Записанные данные
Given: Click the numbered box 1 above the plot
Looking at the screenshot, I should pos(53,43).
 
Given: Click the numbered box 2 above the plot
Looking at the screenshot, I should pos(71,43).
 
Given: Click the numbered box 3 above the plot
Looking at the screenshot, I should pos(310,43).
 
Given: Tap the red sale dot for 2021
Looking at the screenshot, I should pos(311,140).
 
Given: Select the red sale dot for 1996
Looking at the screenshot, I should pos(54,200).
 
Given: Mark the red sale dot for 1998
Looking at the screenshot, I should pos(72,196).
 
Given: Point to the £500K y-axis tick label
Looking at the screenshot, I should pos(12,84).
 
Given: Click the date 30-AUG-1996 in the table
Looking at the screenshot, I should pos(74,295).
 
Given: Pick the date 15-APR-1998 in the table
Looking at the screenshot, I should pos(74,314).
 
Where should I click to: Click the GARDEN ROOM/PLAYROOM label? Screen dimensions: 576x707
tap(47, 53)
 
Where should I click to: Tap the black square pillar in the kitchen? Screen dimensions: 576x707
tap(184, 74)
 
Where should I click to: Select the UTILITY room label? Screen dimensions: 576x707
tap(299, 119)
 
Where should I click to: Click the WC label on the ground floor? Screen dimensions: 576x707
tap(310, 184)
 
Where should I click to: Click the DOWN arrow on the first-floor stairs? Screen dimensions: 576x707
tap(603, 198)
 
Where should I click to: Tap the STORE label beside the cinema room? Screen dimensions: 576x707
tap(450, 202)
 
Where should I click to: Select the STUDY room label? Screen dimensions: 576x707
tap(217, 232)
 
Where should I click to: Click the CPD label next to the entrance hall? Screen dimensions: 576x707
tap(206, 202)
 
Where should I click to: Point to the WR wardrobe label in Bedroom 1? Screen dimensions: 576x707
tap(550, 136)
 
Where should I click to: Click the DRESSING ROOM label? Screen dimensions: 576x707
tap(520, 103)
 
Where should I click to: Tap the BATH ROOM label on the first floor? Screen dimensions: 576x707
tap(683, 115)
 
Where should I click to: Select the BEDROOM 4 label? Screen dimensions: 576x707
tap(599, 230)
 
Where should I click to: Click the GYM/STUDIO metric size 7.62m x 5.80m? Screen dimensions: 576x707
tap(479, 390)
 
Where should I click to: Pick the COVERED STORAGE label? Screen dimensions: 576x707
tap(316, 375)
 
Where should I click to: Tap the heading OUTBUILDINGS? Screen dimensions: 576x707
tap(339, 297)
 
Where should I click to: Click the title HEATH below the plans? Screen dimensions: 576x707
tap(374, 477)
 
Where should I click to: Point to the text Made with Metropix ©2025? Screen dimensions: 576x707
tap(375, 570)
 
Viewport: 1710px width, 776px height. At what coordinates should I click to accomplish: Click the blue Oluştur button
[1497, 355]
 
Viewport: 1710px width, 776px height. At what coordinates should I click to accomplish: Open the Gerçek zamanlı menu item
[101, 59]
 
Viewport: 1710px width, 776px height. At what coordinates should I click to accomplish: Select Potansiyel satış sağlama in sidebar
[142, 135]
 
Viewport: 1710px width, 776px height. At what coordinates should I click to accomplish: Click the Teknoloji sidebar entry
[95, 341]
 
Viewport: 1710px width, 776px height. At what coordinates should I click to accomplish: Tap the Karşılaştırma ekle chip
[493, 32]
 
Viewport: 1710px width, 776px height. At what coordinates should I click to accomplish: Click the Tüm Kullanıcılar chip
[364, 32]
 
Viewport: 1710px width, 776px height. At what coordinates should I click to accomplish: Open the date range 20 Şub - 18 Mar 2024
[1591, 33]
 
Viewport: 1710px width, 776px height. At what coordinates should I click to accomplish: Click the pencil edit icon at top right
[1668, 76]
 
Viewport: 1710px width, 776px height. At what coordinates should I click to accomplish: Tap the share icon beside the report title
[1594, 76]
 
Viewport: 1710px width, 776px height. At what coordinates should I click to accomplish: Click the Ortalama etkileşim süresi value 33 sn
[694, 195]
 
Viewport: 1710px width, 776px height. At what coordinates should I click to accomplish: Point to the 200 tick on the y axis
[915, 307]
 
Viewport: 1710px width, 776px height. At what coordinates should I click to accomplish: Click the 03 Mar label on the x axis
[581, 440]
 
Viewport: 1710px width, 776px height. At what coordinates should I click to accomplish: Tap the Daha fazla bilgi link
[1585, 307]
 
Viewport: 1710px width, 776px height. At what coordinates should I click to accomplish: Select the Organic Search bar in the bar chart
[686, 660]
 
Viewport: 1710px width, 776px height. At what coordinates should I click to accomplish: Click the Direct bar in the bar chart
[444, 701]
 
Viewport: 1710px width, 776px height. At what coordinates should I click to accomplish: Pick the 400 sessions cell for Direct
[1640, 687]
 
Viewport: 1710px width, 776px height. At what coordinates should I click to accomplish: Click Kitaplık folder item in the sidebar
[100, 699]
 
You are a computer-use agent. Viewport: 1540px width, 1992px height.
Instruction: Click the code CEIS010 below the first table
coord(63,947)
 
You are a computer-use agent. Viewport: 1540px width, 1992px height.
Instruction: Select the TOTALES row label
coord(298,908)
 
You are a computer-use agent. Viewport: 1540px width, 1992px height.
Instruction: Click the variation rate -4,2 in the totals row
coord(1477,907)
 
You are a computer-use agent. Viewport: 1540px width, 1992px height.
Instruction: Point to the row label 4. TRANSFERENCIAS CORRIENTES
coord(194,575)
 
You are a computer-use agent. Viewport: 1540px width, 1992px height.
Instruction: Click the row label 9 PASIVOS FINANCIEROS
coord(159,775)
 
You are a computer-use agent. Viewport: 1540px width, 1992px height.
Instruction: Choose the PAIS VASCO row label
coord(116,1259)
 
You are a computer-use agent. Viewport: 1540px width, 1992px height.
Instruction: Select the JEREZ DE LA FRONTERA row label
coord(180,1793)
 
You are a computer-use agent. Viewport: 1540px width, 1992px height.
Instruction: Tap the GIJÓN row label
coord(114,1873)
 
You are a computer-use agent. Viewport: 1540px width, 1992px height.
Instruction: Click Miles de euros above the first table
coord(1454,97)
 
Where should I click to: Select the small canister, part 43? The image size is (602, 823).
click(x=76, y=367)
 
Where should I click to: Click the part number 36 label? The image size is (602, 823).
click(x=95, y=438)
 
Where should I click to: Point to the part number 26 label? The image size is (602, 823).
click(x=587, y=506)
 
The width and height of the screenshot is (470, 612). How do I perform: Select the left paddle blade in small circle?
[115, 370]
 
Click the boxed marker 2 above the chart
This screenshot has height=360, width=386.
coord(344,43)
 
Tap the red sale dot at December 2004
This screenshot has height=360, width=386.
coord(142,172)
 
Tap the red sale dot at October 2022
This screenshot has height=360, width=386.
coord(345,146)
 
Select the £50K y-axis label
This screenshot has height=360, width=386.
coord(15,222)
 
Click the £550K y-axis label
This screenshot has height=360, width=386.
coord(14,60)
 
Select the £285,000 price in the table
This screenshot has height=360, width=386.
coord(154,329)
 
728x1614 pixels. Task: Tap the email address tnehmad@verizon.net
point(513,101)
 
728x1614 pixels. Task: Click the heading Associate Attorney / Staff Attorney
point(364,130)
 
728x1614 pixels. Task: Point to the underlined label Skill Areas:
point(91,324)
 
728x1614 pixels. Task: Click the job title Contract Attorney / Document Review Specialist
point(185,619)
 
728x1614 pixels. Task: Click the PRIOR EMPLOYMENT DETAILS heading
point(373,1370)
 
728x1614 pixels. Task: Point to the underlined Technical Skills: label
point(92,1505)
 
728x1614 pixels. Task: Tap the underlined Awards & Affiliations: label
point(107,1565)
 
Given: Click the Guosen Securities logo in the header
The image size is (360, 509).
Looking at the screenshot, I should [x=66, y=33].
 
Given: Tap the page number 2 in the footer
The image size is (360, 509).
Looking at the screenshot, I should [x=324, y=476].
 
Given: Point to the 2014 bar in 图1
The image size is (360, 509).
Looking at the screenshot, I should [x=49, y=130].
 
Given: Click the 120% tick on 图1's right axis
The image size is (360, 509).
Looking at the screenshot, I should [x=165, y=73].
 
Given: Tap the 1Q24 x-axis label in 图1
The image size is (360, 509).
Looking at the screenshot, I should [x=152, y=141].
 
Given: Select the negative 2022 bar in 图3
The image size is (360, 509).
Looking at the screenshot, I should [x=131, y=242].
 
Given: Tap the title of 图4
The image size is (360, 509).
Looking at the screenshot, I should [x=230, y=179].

Задание
Обновите записи, начиная со строки с «Where should I click to: Select the UTILITY» и далее до строки с «tap(316, 375)» включительно, заменив «DRESSING ROOM» на «WALK-IN CLOSET» и не меняя ничего другого. Приведите только эти строки.

Ответ
Where should I click to: Select the UTILITY room label? Screen dimensions: 576x707
tap(299, 119)
 
Where should I click to: Click the WC label on the ground floor? Screen dimensions: 576x707
tap(310, 184)
 
Where should I click to: Click the DOWN arrow on the first-floor stairs? Screen dimensions: 576x707
tap(603, 198)
 
Where should I click to: Tap the STORE label beside the cinema room? Screen dimensions: 576x707
tap(450, 202)
 
Where should I click to: Select the STUDY room label? Screen dimensions: 576x707
tap(217, 232)
 
Where should I click to: Click the CPD label next to the entrance hall? Screen dimensions: 576x707
tap(206, 202)
 
Where should I click to: Point to the WR wardrobe label in Bedroom 1? Screen dimensions: 576x707
tap(550, 136)
 
Where should I click to: Click the WALK-IN CLOSET label? Screen dimensions: 576x707
tap(520, 103)
 
Where should I click to: Tap the BATH ROOM label on the first floor? Screen dimensions: 576x707
tap(683, 115)
 
Where should I click to: Select the BEDROOM 4 label? Screen dimensions: 576x707
tap(599, 230)
 
Where should I click to: Click the GYM/STUDIO metric size 7.62m x 5.80m? Screen dimensions: 576x707
tap(479, 390)
 
Where should I click to: Pick the COVERED STORAGE label? Screen dimensions: 576x707
tap(316, 375)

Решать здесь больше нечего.